Pada lagu melayu saja saya kikuk bagaimana harus bersikap, jangan ditanyai LGBT. Berat! Itu bagian menteri atau ulama saja. Kalau Menristek dinilai tak cakap berkomentar sampai dihujat, barangkali presiden harus membentuk kementerian baru. Kementerian Urusan LGBT, misalnya, seperti usul @ryuhasan.

Di samping itu Majelis Ulama junjungan kitapun siap sedia jika ada pesanan. Seperti biasa, selalu sigap dan tanggap membaca peluang.

Postingan ini diwarnai pile of crap kabar-kabar aktual, jadi sampeyan memang harus up to date buat mengikuti. Gaya betul!

Sebagai musikus (bukan musisi! Musisi itu bentuk jamaknya!) amatir, saya gamang bagaimana harus memandang lagu melayu. Pun cuma memandang.

Kalau sampeyan punya ide tolong ajari saya.

Lagu melayu paling enak diejek. Pertama, karena saya bukan bagian darinya. Ke dua, musikalitasnya rendah, tak berkelas, pokoknya murahan. Katanya. Ke tiga, karena banyak orang yang melakukan hal serupa. Jadi saya aman sebab tak sendirian.

Seolah lagu melayu memang pantas diejek, direndahkan, ditepikan, disingkirkan, dinomor-dua-atau-tiga-kan. Pun pada LGBT. Seolah dunia menjadi lebih baik dengan mengejek, merendahkan, menepikan, menyingkirkan, menomor-dua-atau-tiga-kan, atau nol bahkan.

Itu bukan berarti keberpihakan saya pada LGBT, bukan. Kalimat sebelum inipun bukan berarti penolakan. Jadi saya ada di kubu mana? Hambuh! Pokoknya saya tidak mau dibully karena dinilai berpihak atau tak berpihak.

Jangan membenturkan saya pada dalil-dalil agama (Islam). Kalau sampeyan sudah khatam kitab-kitab klasik yang membahas fiqh untuk waria, silakan ceramahi saya.

Begini duduk soalnya. Kalau ada fiqh yang memberi jalan tengah bagi kaum minoritas itu, artinya agama mengakomodir keberadaannya. Maka tak perlu buru-buru dibenturkan pada moral minoritas di atas.
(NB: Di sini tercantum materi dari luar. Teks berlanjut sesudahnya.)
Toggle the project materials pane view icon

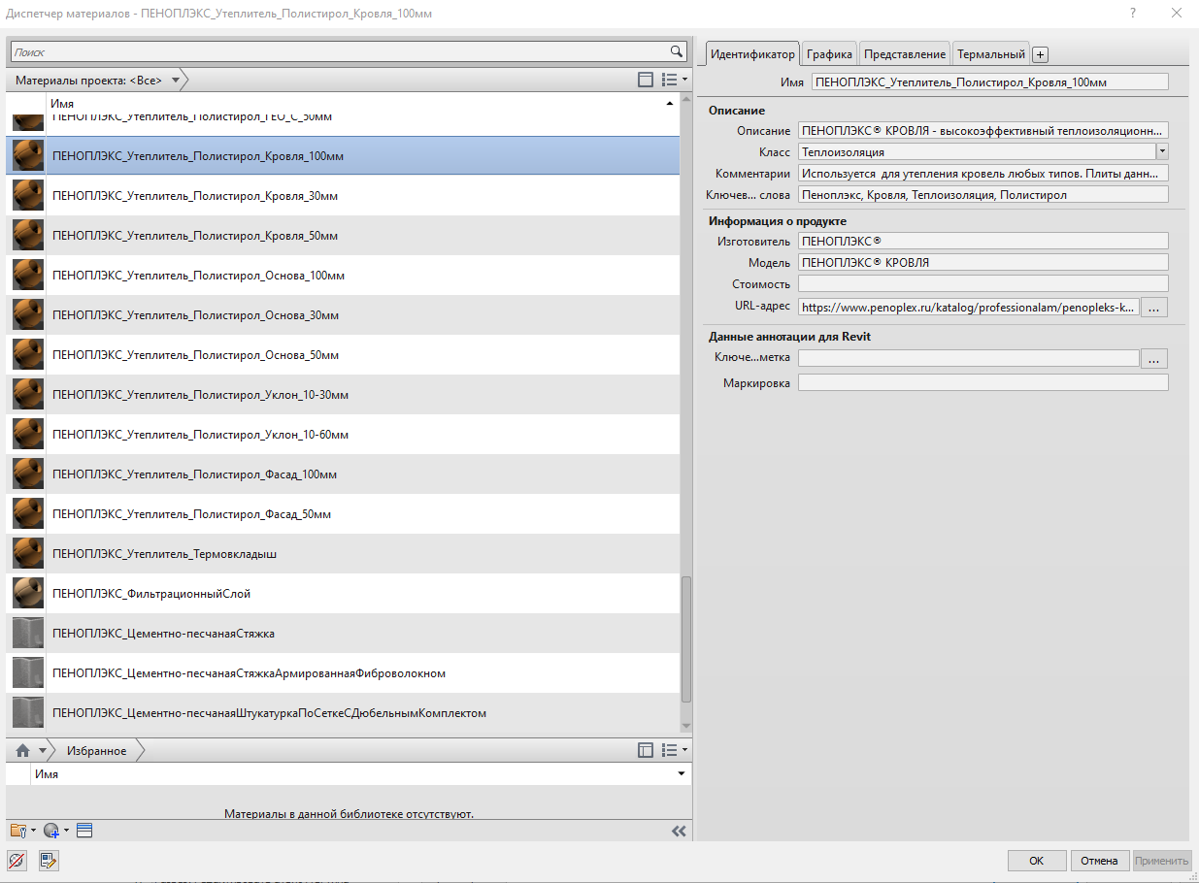[x=646, y=80]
Tapi sekali lagi ini bukan menandakan keberpihakan saya atau tidak. Jadi jangan dibully.

Jika suatu hari saya lihat sampeyan mendengarkan lagu melayu, takkan saya bully. Ya mau gimana wong nyatanya ada kok. ‘Kan enak menikmati lagu yang cetek-cetek saja. Tak perlu pakai pelampung. Meh.

Moral lagu bukan urusan saya. LGBT-pun demikian. Kenyataannya mereka ada. Agama macam apa yang kemudian menepikan umat manusia? Bagaimana ia disebut agama jika tak mencakup seisi alam? Katanya saja "rahmatan lil alamin".

Jadi LGBT diterima? Ya, mudah saja, asal jangan keluarga saya. Lha. Ah, sudah saya katakan sejak awal saya gamang. Kikuk.